Seal

Seals are a semi-aquatic species, also commonly referred to as pinnipeds. There are three general categories of seals, classified as Phocidae, consisting of the true seals, Otariidae, consisting of fur seals and sea lions, and Odobenidae, which currently includes only walruses. They are easily recognized from their finned feet and distinct build, allowing them to thrive in the sea.

Scientific Classification

Animalia
Chordata
Mammalia
Carnivora

Scientific Classification

Animalia
Chordata
Mammalia
Carnivora

These animals have long captured the public consciousness due to their striking appearance and playful nature and are prominently featured in exhibits worldwide.

Types of Seals

List of the Common Types of Seals

There are 34 known species of seals in the world. These consist of 18 true or earless seals, 15 eared seals, which include fur seals and sea lions, and the walrus.

True Seals

  • Harbor Seal
  • Leopard Seal
  • Harp Seal
  • Ross Seal
  • Crabeater Seal
  • Ribbon Seal
  • Baikal Seal
  • Caspian Seal
  • Hooded Seal
  • Bearded Seal
  • Mediterranean Monk Seal
  • Hawaiian Monk Seal
  • Northern Elephant Seal
  • Southern Elephant Seal
  • Wedell Seal
  • Spotted Seal
  • Gray Seal
  • Ringed Seal

Eared Seals

  • Brown Fur Seal
  • New Zealand Fur Seal
  • Northern Fur Seal
  • Antarctic Fur Seal
  • Galapagos Fur Seal
  • Guadalupe Fur Seal
  • Juan Fernandez Fur Seal
  • Sub Antarctic Fur Seal
  • South American Fur Seal
  • Stellar Sea Lion
  • South American Sea Lion
  • Australian Sea Lion
  • New Zealand Sea Lion
  • California Sea Lion
  • Galapagos Sea Lion

Walrus

  • Walrus

Seal
Seal Animal

Physical Description and Appearance

Size: Length: 3 -16 ft (1 – 5 m)

Weight: 99 – 7100 lb (45 – 3200 kg)

The Baikal seal is the smallest at 3ft and 99lbs, while the male Southern Elephant seal is the largest, measuring 16ft and 7100lbs.

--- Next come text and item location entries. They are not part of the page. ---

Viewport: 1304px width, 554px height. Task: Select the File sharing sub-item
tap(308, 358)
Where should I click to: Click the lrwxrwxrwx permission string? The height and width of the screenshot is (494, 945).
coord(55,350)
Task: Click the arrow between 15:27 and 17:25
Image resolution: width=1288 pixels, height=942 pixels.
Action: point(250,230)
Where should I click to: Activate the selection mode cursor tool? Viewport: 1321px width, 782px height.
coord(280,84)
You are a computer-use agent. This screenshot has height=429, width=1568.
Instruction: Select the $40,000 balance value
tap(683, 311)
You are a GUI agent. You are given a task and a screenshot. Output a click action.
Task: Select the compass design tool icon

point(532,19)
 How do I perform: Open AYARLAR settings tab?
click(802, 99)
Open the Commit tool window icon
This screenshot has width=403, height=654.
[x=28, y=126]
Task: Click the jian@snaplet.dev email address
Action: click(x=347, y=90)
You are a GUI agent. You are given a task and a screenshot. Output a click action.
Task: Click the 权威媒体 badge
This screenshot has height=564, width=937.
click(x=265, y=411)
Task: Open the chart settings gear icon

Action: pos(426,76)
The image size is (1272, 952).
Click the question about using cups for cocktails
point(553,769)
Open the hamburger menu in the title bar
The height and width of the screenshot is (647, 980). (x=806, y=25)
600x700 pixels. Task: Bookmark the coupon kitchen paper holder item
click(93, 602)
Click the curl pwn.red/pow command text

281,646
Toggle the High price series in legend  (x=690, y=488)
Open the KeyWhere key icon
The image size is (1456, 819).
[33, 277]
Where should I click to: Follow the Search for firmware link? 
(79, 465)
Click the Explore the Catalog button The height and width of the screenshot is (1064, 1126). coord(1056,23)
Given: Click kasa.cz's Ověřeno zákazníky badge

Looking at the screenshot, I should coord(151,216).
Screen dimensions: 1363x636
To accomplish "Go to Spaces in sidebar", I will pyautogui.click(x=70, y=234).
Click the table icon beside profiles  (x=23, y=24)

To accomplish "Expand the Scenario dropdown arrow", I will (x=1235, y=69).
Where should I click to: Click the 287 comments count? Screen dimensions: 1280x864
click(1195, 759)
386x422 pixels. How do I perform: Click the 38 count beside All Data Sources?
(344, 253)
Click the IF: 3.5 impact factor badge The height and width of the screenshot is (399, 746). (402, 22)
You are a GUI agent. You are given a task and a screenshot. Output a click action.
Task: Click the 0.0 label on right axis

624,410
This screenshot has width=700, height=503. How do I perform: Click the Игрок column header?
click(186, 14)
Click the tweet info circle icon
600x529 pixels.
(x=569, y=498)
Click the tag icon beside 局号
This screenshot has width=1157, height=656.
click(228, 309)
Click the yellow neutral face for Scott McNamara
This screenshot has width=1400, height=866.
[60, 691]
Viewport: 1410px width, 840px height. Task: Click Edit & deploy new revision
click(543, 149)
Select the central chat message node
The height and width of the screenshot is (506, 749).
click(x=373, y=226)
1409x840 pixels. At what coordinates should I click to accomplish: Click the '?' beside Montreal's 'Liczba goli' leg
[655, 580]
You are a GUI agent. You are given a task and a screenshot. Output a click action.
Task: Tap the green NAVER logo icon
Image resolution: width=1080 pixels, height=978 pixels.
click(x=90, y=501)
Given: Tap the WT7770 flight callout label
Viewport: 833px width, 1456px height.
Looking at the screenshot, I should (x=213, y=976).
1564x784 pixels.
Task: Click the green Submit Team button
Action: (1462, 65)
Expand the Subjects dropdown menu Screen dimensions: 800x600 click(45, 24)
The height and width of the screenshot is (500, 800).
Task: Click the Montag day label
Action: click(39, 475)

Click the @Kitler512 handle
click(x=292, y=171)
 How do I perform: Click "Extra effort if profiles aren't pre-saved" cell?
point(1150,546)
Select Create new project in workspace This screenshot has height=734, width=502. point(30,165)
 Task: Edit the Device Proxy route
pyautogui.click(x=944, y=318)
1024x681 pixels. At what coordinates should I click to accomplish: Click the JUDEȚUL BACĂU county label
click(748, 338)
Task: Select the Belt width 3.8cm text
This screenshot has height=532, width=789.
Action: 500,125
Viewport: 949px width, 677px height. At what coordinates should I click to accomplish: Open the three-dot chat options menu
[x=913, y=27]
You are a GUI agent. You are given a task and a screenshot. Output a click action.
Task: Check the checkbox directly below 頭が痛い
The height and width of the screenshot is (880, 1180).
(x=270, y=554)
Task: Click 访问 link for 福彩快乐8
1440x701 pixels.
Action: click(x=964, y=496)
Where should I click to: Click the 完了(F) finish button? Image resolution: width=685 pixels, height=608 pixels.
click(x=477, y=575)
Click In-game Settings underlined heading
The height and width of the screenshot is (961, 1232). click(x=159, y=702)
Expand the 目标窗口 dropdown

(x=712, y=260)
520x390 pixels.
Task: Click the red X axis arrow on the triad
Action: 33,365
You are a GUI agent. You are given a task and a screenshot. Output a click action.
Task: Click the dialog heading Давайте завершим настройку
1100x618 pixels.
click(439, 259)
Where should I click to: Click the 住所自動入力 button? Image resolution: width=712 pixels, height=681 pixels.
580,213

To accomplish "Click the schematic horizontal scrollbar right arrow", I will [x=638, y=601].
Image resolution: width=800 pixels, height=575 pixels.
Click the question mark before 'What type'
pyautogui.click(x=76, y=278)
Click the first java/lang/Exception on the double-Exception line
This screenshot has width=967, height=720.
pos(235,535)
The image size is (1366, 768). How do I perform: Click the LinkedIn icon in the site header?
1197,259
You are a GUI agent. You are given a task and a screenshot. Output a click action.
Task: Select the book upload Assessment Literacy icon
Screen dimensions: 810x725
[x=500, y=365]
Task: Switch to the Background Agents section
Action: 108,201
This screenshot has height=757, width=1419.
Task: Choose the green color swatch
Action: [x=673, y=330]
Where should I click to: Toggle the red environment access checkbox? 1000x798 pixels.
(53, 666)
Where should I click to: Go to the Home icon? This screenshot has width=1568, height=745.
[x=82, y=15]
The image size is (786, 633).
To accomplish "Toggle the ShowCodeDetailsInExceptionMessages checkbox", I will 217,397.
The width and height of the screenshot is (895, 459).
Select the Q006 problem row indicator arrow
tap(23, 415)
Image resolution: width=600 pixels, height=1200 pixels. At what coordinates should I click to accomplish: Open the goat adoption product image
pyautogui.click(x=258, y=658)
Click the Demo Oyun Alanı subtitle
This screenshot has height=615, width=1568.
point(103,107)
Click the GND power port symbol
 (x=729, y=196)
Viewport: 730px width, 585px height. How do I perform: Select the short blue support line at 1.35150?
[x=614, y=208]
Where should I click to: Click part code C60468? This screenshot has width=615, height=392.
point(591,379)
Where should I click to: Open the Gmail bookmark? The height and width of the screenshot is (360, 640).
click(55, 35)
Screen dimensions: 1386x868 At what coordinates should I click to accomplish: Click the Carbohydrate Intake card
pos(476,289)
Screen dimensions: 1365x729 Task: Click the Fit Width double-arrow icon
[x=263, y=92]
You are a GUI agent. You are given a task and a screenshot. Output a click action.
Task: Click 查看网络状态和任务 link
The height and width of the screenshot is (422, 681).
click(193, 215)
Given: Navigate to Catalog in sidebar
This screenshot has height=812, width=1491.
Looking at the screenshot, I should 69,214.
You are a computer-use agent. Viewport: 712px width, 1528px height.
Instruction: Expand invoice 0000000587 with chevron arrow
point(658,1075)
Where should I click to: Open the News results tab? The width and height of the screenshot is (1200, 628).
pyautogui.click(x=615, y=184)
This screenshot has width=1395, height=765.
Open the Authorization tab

Flippers: All seals have four fin-like appendages called flippers, which help them move on land and sea. Seals and walruses have shorter flippers, while sea lions have longer ones.

Ears: Only the otariids have external ears, as evident from their name eared seals. On the other hand, the phoecids and walruses lack external ear flaps and have only ear holes.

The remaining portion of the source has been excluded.